松原八幡神社秋季例大祭の歴史
ー旧松原村を中心にした「灘のけんか祭り」のあゆみー
ここで云う、昭和初期とは12年7月に勃発した
支那事変までをさしています。
(写真:平成27年拝殿前の舊松原村屋台)
昭和9年・・・緊張して神事執行
去る9月21日の大暴風雨(室戸台風)で農作物・人家・家畜に
被害があり、大きかった地方を念頭に置き、緊張して神事を
執行することを条件に屋台差出しが許可になり賑々しく行った。
練番妻鹿
昭和10年・・・宵宮の宮入時間を短縮・宮入順一部変更
10月1日八幡神社社務所における警察との恒例連絡会で
中村の取締から要望があり、屋台を早く納めたいので
宮入時間を短縮してほしいとの申し出があり、協議した
結果、東山と木場の宮入時間を一時間短縮し、12時に
東山が宮入して宮にいる間に木場が宮入、
昨年松原と八家が紛糾した事態を防ぐための両村の交渉
が行われ、宮入順を一部変更することとし、
宵宮の宮入時刻と宮入順は、正12時東山、12時半木場
13時松原、13時半八家、15時妻鹿、15時半宇佐崎
16時中村となった。
[注] 近年は変更に変更を重ねてきた事が知りえる。
祭典当日は、宵宮が晴天、昼宮は朝から曇りがちで心配し
たが、雨にはならず例年通り矢倉畑で木場との二台練りが
特に盛況だった。練番東山
(写真:平成27年の舊松原村屋台、御旅山上りの前髪たち)
昭和11年・・・田植えが遅れたが、気候が順調で豊作
が予想され、宵宮・昼宮とも好天気で、大した事故もなく
無事祭典を終了した。宮入は昨年変更したままで行われた。
練番八家
昭和12年以降戦時中の「灘まつり」

= = = = =

- [要件]:
**1.** 原文抜粋によると、昭和10年に決まった宵宮の宮入順で宮入する村を、その順にすべて挙げてください。
**2.** 原文抜粋をもとに、次の問いに答えてください。
(a) 昭和9年の神事の前、9月21日に起きた大暴風雨は何と呼ばれているか。
(b) 昭和10年、宮入時間を短縮してほしいと要望したのはどこの取締か。
(c) 昭和11年の練番はどこか。
**3.** 原文抜粋の内容を二文でまとめてください。

- [データ部]:
= = = = =

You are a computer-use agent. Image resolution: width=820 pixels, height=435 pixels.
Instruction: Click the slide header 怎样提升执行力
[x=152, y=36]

= = = = =

- [解答]:
**1.** 東山、木場、松原、八家、妻鹿、宇佐崎、中村

**2.**
(a) 室戸台風
(b) 中村の取締
(c) 八家

**3.** 昭和9年は、室戸台風の被害を念頭に置き、緊張して神事を執行することを条件に屋台差出しが許可された。昭和10年には中村の取締の要望と松原・八家の交渉を受けて、宵宮の宮入時間の短縮と宮入順の一部変更が行われ、昭和11年もその宮入順のまま、好天気のもとで無事に祭典を終えた。